L'un des emblèmes de la new wave fait son retour dans la cour des années 2010. Mais entre pop et dan
Ils auront donc mis dix ans pour le sortir. The Human League est l'un des groupes légendaires qui a marqué la mouvance brit-pop des années 80, avec Gary Numan et Orchestral Manoeuvres In The Dark. Trente ans presque jour pour jour après le tubesque « Don't You Want Me », la formation de Philip Oakey est de retour dans les backs avec « Credo », premier effort depuis « Secrets » apparu en 2001.
A l'instar d'Orchestral Manœuvres In The Dark, The Human League est forcé – réputation oblige – de proposer un style qui doit faire le pont entre deux périodes musicales séparées d'une génération complète. Un exercice ô combien complexe que le groupe d'Oakey ne résout correctement que par intermittences, notamment sur les trois singles déjà extraits, « Night People », « Never Let Me Go » et « Egomaniac ». Trois compositions tout à fait défendables aux basslines simples et entêtantes, entre dance et new wave.

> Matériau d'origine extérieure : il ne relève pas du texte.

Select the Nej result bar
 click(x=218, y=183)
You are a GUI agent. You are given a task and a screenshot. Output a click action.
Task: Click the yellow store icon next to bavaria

« Electric Shock » ressemble de son côté à une B-side agressive des Chemical Brothers, alors que le titre de conclusion « When The Stars Start To Shine » invente un nouveau genre qu'on pourrait qualifier de « drum & bass Haribo » : une grosse kickline mélangée aux voix vocodées d'Oakey et de ses deux partenaires de jeu féminins. Mais le problème de l'album est ailleurs ou, plus précisément, dans les six autres titres, valsant entre manque d'originalité et véritable ratage, tels les datés « Sky » et « Breaking The Chains ». Le retour d'OMD avait déjà un peu déçu, celui de The Human League ne change pas la tendance.